==== Ausgelesener Text
# work out at the gym



## Jon in FL

Wie sagt man auf deutsch:

_Do you work out?_  In the context of at the gym. 

Would I just use:  Bewegung shaffst dich?

Danke


----------



## Kuestenwache

"To work out" is just "trainieren". "I work out at a gym every day" - "Ich trainieren jeden Tag im Fitnessstudio".


----------



## Todessprache

Hehe.

Du kannst auch sagen. 

Pumpst du?

Ich gehe pumpen./Ich pumpe.

Ich pumpe in der Muckibude jeden Tag.


----------



## Kuestenwache

Hmm "pumpen" bezeichnet eigentlich nur Muskelaufbautraining, Laufband und der gleichen also Dinge die man unter "doing cardio" zusammenfassen würde fallen da nicht drunter. Ich bin mir jetzt allerdings nicht ganz sicher ob das nicht auch auf "to work out" zutrifft, wie sieht das aus?


----------



## Todessprache

Kuestenwache said:


> Hmm "pumpen" bezeichnet eigentlich nur Muskelaufbautraining, Laufband und der gleichen also Dinge die man unter "doing cardio" zusammenfassen würde fallen da nicht drunter. Ich bin mir jetzt allerdings nicht ganz sicher ob das nicht auch auf "to work out" zutrifft, wie sieht das aus?


 
Nee, auf Englisch meint man ausschliesslich das Pumpen, wenn man von 'work out' spricht, deswegen mein Vorschlag. 'Exercise' umfasst alles andere, aber 'to go work out' heisst pumpen gehen, bin mir hundertpro sicher.


----------



## Kuestenwache

Ok wieder was gelernt.


----------



## Todessprache

Kuestenwache said:


> Ok wieder was gelernt.


 
Man lernt nie aus. 

Ich lerne staendig neue Sachen im Englisch und im Deutschen.


----------



## Toadie

Ich bin nicht der Meinung, dass "work out" Muskelaufbautraining bezeichnen sollte.  Ich persönlich würde sagen: "I just worked out" nachdem ich gerade laufen gegangen bin, oder so etwas Ähnliches.  Ich finde, "exercise" ist ein formellerer Ausdruck als "work out", aber die beiden sind gleichbedeutend.
========
==== Bereitgestellte Angaben
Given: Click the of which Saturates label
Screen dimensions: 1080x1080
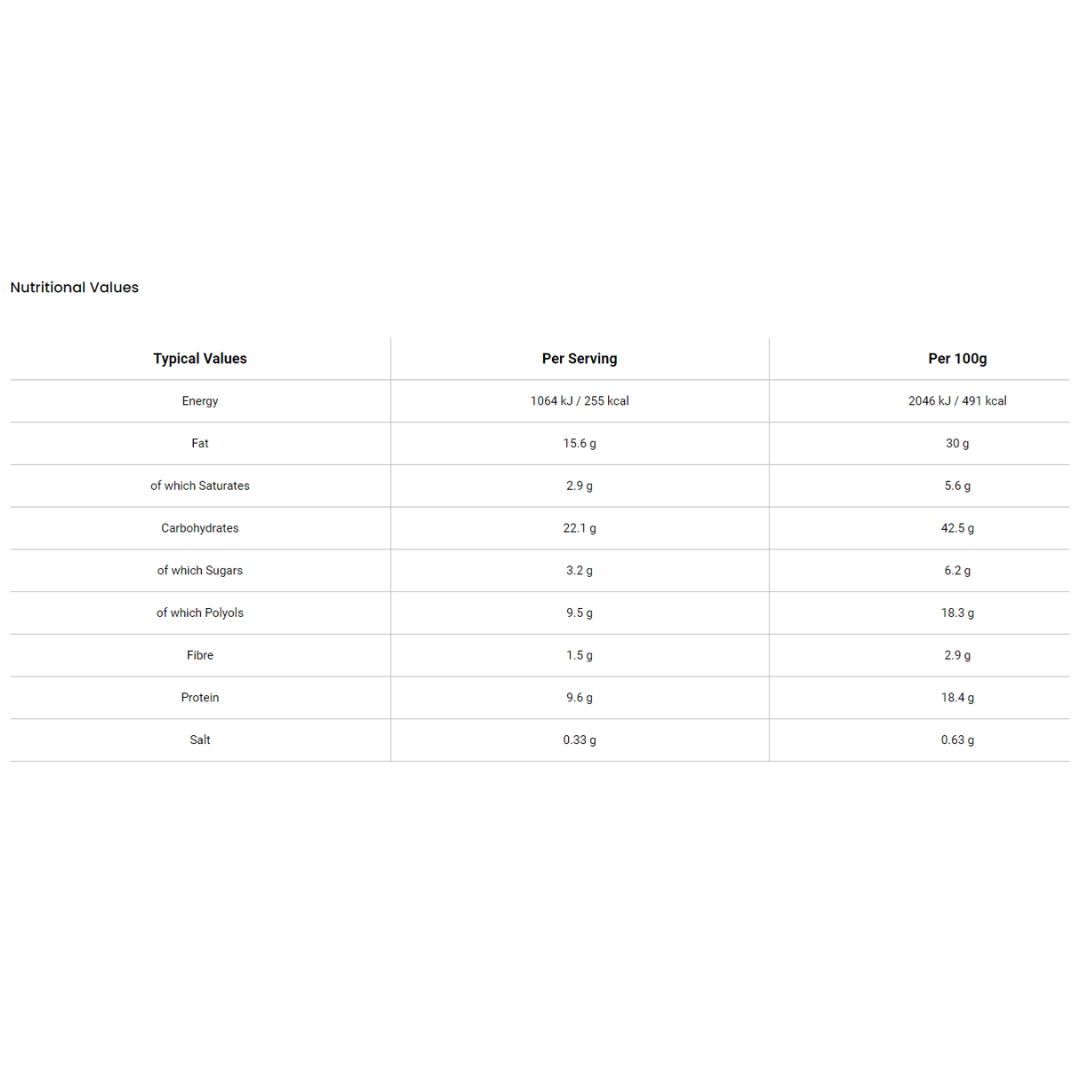Looking at the screenshot, I should 200,486.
========
▶ Ziel der Übung:
Übertragen Sie diesen Satz aus dem Text über „work out“ ins Englische: „Ich finde, ‚exercise‘ ist ein formellerer Ausdruck als ‚work out‘, aber die beiden sind gleichbedeutend.“

▶ Lösung:
I think "exercise" is a more formal expression than "work out," but the two mean the same thing.